Long silence. Eventually, the general said, "Shit."

"Enough to bury everybody. Don't worry about it."

But he obviously was worried about it. "You're positive these were U.S. military munitions? Russian and French hardware often find their way inside our borders. Both countries produce weapons analogous to the LAW and the Bouncing Betty."

"Traces of Composition A5 were on Fineberg's corpse-the distinctive propellant used with Bouncing Bettys." I allowed him a brief moment to mull that, then added, "As I hope your duty officer informed you, the killers vowed to assassinate the President. So you might say we're a little concerned about how they got these weapons, and about their access to other military munitions-types, quantities, and so forth."

General Tingle was a cool customer and took this understatement in stride. He stared at me. "All right. So this is… serious. Now, tell me why you-the CIA-are involved?"

"Because there's some chance this involves foreign terrorists."

He nodded. "Time line?"

"If they're true to their word, they'll try to kill the President within the next twenty-four hours."

"You believe this is credible?"

"They just filled two morgues. Don't you?"

He turned to Colonel Johnson. "Al, how long will it take you to scrub the files?"

But before Johnson could reply, I said, "Our FBI friends already did that. We have good reason to believe the weapons were acquired within the last six months, and our other assumptions are fairly obvious.
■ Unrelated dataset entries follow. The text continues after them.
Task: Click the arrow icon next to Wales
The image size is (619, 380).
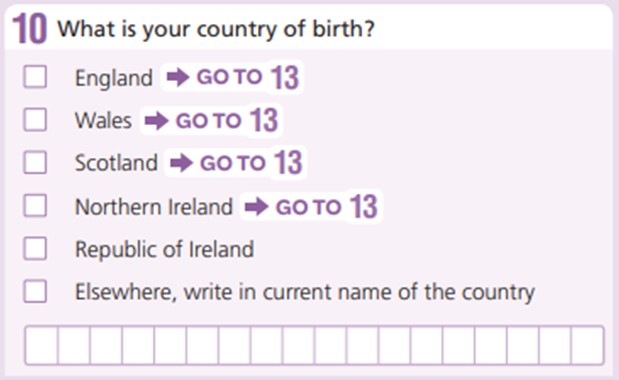Action: pos(157,120)
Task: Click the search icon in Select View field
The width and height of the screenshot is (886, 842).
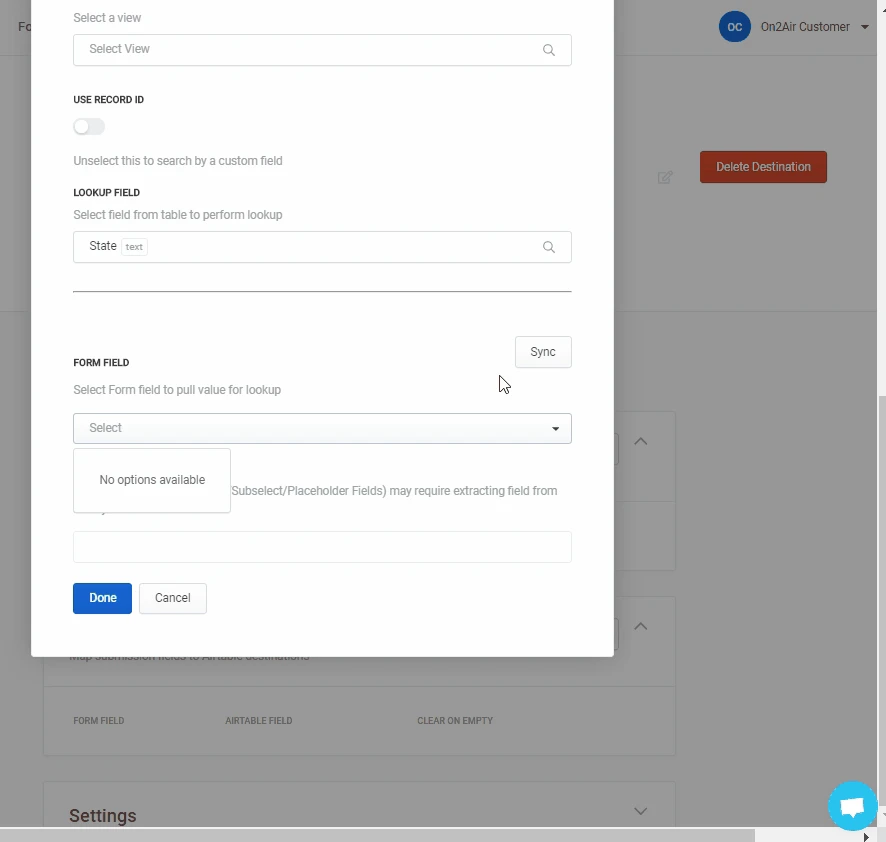Action: 548,50
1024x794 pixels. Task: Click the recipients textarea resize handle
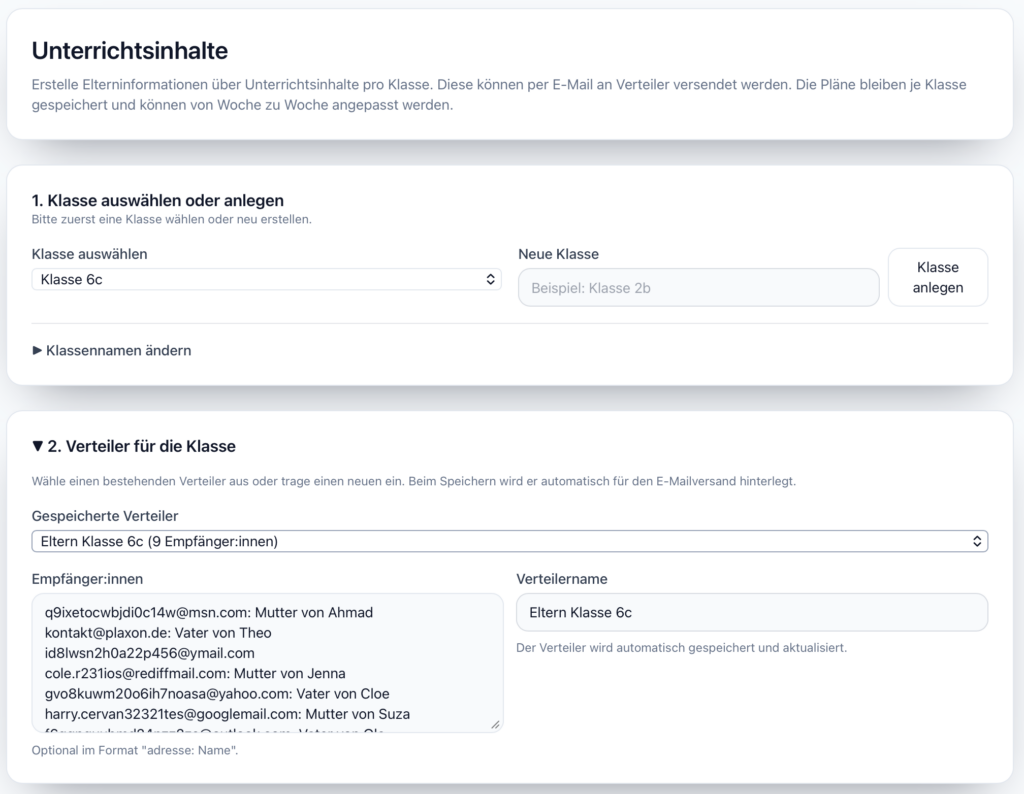[496, 725]
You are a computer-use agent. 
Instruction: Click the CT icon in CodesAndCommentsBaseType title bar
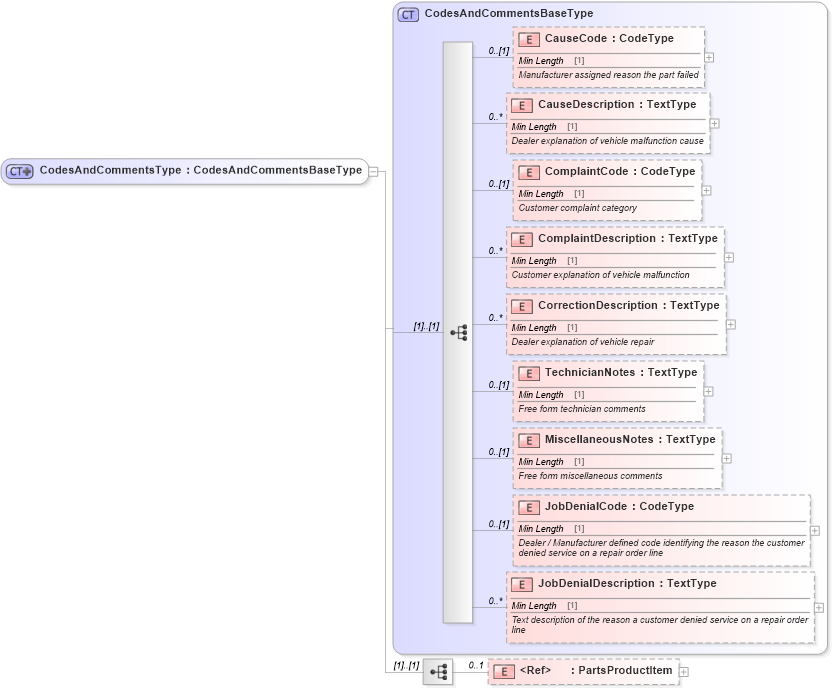click(x=407, y=14)
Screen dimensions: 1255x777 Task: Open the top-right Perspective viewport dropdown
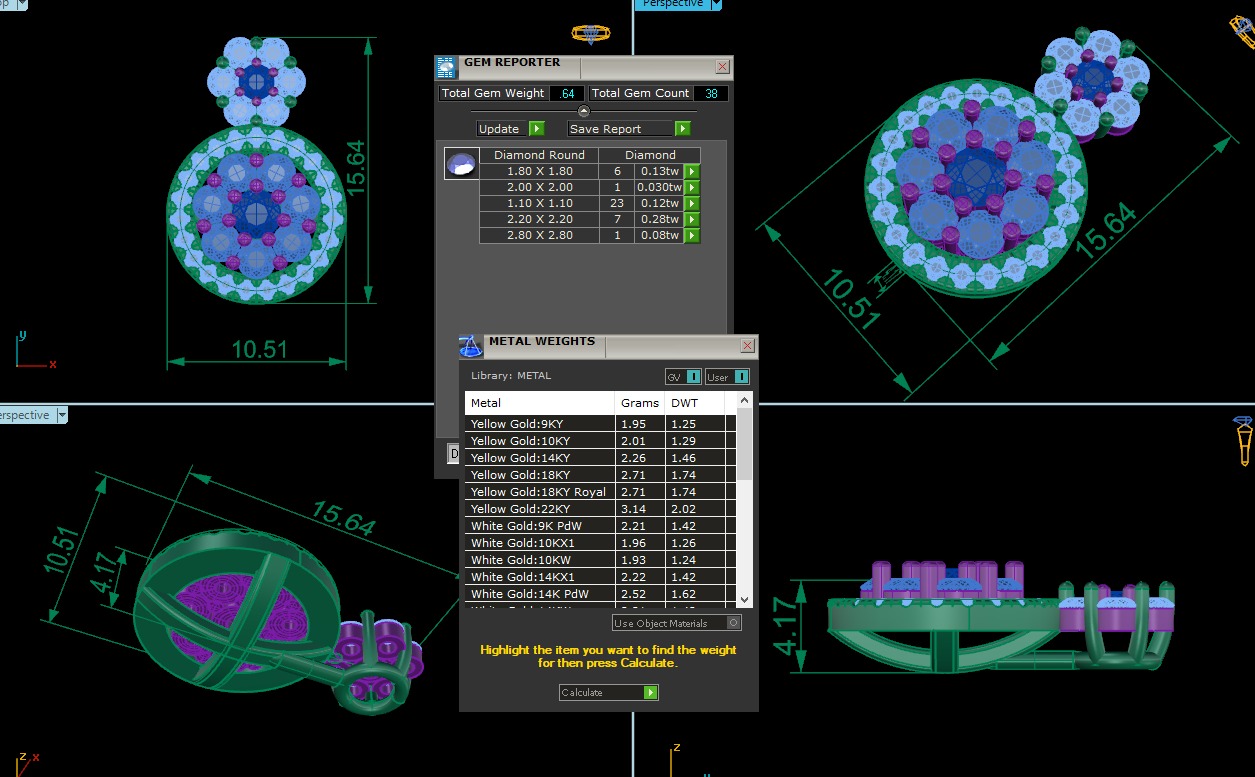point(716,4)
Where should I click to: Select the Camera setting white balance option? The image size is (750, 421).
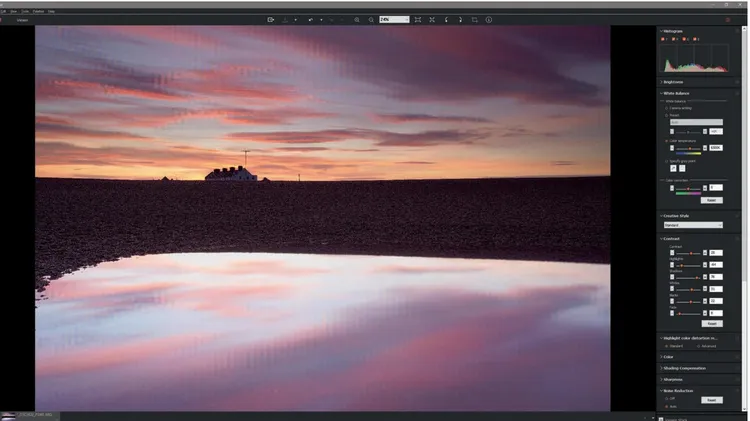[668, 108]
There are three cases that meet our parameters."

I read the case file numbers and dates off my palm to Colonel Johnson, who left to gather the files. Apparently reading my mind, the general ordered coffee, and an aide left to scrounge a pot from the duty officer. The general looked at me and said, "Do you have military experience, Mr. Drummond?"

"I… yes, some."

"Then let me put this in perspective. Right now, we have two wars going on, Afghanistan and Iraq. The Army is shipping equipment and munitions at rates not seen since Vietnam. Visit the port at Galveston

… it's like wandering through the aisles of some military Wal-Mart. Thousands of tons of artillery shells, main gun tank rounds, track pads, and spare parts pass out of that port every month."

"Meaning we… you have security problems?" I was having a little trouble with my pronouns.

"We have a security nightmare. Three-quarters of the Army's active, reserve, and National Guard MPs are in Iraq. Nearly all the Army's logistics specialists and security specialists are there, or Afghanistan. We're outsourcing security to civilian firms. They're hiring guys off the street, paying them $8.90 an hour, and begging them not to let their cousins walk through and filch a few Ml6s."

"But these are mines and LAWs," Jennie noted.

The general nodded. "Let me be frank. We don't really know how much is getting ripped off, or lost, or misplaced. And for obvious reasons we can't halt the train to find out. Sometimes, nobody discovers anything missing until the shipping container gets to Iraq or Afghanistan and it's opened and inventoried. Sometimes the guy doing the inventory arbitrarily decides it's just a bookkeeping error. Or he's lazy and doesn't feel like doing the paperwork to report the missing item. And when it's discovered missing overseas, there's always the questions of how, where it was stolen, and when-here, en route, or over there." He paused, and then added, "So what gets detected, and what gets reported to us, and what we choose to report to the FBI, could be a fraction of what's missing."